To further identify whether SICILIAN enriches for known junctions, we compared the junctions called by SICILIAN in HLCA 10x with two of the most recent and precise databases of human splice junctions: CHESS [25] and the Genotype-Tissue Expression (GTEx) project [26]. Only 8% and 7% of raw STAR calls are present in CHESS and GTEx, respectively, but SICILIAN increases these percentages to 48.8% and 45.4%, respectively (Fig. 2F). We also looked at the junctions within each lung cell type and found that the fraction of junctions that are not present in CHESS or GTEx varies substantially across different cell types, even those with similar sequencing depth, indicating that the rate of novel splicing may vary between cell types (Additional file 1: Fig. S7).

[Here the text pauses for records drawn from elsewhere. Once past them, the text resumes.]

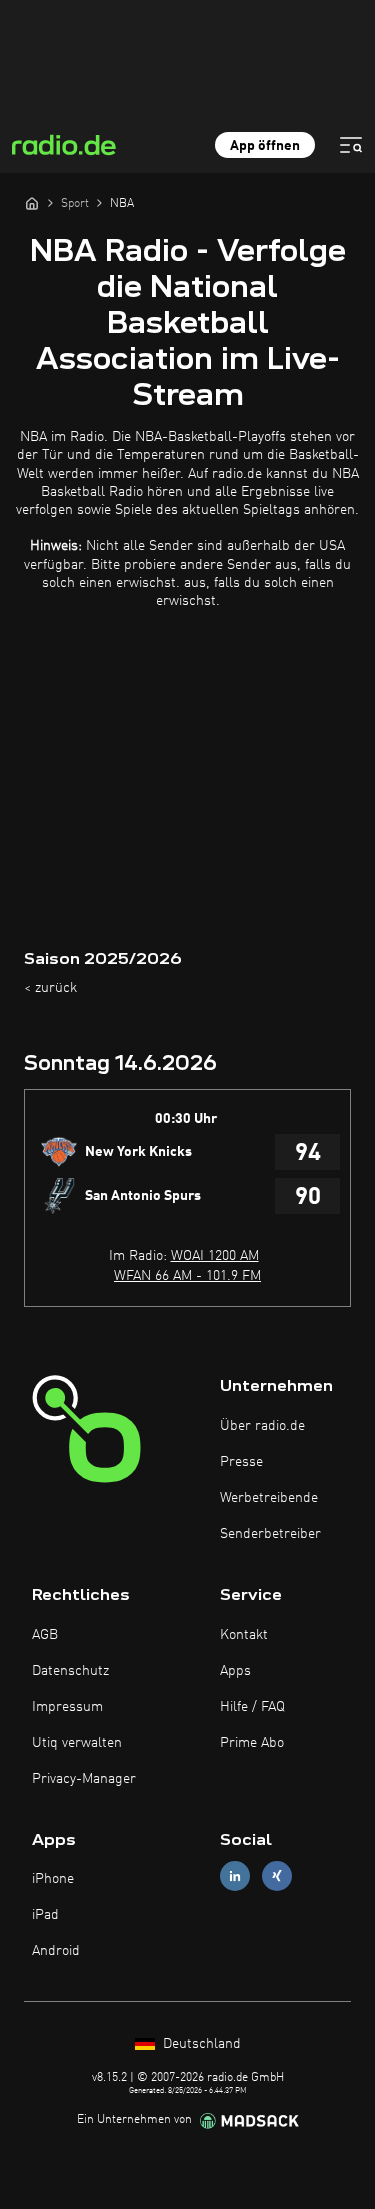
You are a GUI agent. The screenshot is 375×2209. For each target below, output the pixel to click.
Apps (235, 1671)
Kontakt (244, 1635)
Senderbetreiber (270, 1534)
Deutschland (200, 2044)
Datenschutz (70, 1671)
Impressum (67, 1707)
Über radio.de (262, 1426)
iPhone (53, 1879)
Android (56, 1951)
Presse (241, 1462)
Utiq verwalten (77, 1743)
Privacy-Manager (84, 1779)
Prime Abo (252, 1743)
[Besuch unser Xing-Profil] (277, 1876)
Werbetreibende (269, 1498)
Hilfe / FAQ (252, 1707)
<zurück (50, 988)
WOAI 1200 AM (215, 1256)
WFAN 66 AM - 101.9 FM (187, 1276)
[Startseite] (32, 203)
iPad (45, 1915)
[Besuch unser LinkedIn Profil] (235, 1876)
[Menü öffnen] (351, 145)
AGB (45, 1635)
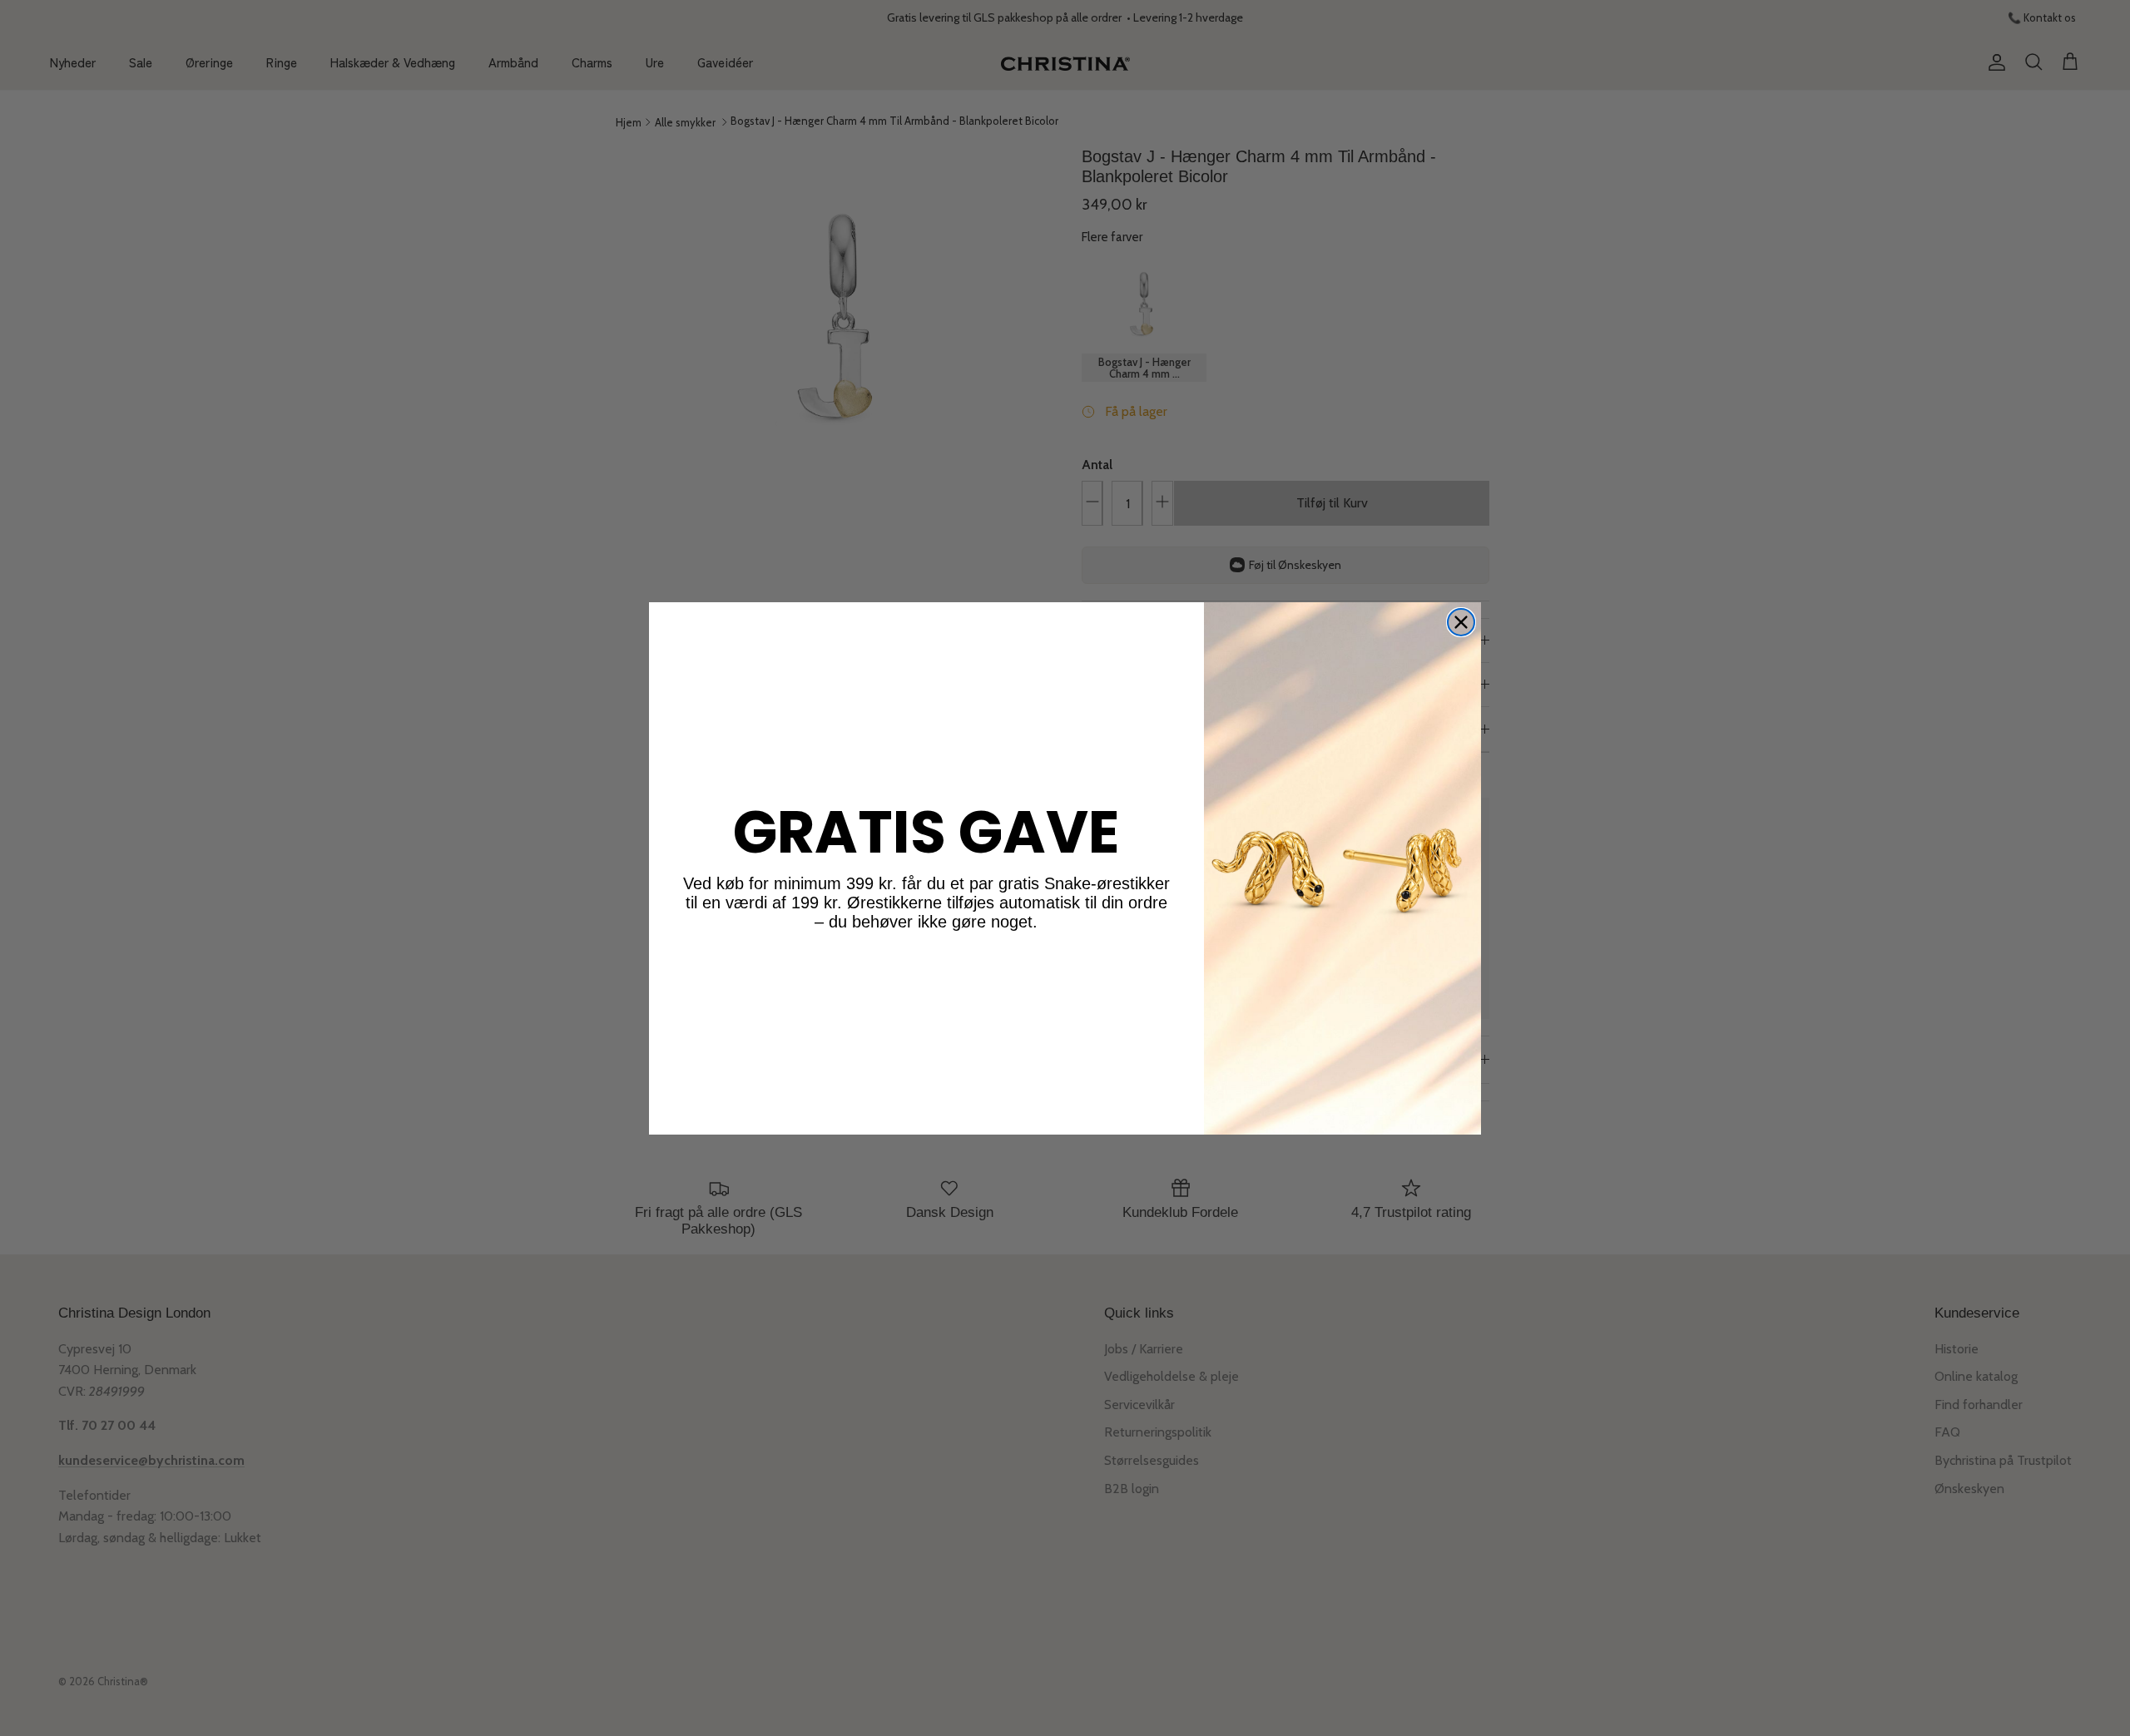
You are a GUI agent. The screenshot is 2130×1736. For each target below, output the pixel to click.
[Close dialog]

Finally, mouse lemur calls by SICILIAN are enriched for having annotated orthologous junctions (obtained via the LiftOver tool [27]) in the human transcriptome, which is much more complete than the mouse lemur transcriptome [28] (“Methods” section). Strikingly, more than 48.4% of lemur-unannotated junctions called by SICILIAN are annotated in the human transcriptome, compared to only 11.2% of unfiltered STAR calls, which supports the claim that SICILIAN filtering enriches for true-positive junctions and highlights the power of SICILIAN for improving transcriptome annotation in poorly studied organisms. We also compared the detected junctions in MLCA and HLCA datasets: applying SICILIAN increases the fraction of junctions in mouse lemur that have been also detected in HLCA from 15 to 54% (Fig. 2G).

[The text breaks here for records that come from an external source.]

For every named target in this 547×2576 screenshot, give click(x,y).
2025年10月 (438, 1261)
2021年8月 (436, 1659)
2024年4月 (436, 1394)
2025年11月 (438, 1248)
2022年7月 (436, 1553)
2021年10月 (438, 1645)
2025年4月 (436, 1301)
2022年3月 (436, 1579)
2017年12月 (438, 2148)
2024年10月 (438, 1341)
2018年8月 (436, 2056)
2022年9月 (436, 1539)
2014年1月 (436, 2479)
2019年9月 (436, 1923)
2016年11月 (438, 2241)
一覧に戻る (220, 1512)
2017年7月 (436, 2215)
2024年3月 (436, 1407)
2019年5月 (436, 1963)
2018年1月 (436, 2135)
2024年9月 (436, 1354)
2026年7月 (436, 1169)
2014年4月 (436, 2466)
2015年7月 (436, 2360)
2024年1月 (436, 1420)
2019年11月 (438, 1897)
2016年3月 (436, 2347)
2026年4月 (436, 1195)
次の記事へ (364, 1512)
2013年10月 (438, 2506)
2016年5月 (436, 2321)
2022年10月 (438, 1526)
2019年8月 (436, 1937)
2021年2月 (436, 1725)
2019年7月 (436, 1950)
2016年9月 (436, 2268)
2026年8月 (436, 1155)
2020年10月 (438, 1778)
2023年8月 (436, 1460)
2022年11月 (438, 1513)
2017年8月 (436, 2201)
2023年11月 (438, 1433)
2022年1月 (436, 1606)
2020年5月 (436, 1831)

Taken together, our results demonstrate that the SICILIAN method enables a new level of precision in splice junction detection from single-cell platforms such as 10x and SS2. SICILIAN allows automatic junction discovery even for poorly annotated splicing programs such as rare cell types or in new model organisms. The conceptual models used in SICILIAN are also applicable to other data types such as emerging single-cell sequencing technologies and bulk sequencing, exemplified by the recent application of SICILIAN for detecting SARS-COV-2 subgenomic RNAs in the swab samples taken from patients [19]. Additionally, we anticipate that this framework can be expanded to detect nonlinear RNA variants such as gene fusions and circRNAs using chimeric alignments reported by the aligner. Underlining the importance of unannotated junction discovery, SICILIAN discovered new regulated splicing patterns in primary human samples that were impossible using annotations [29].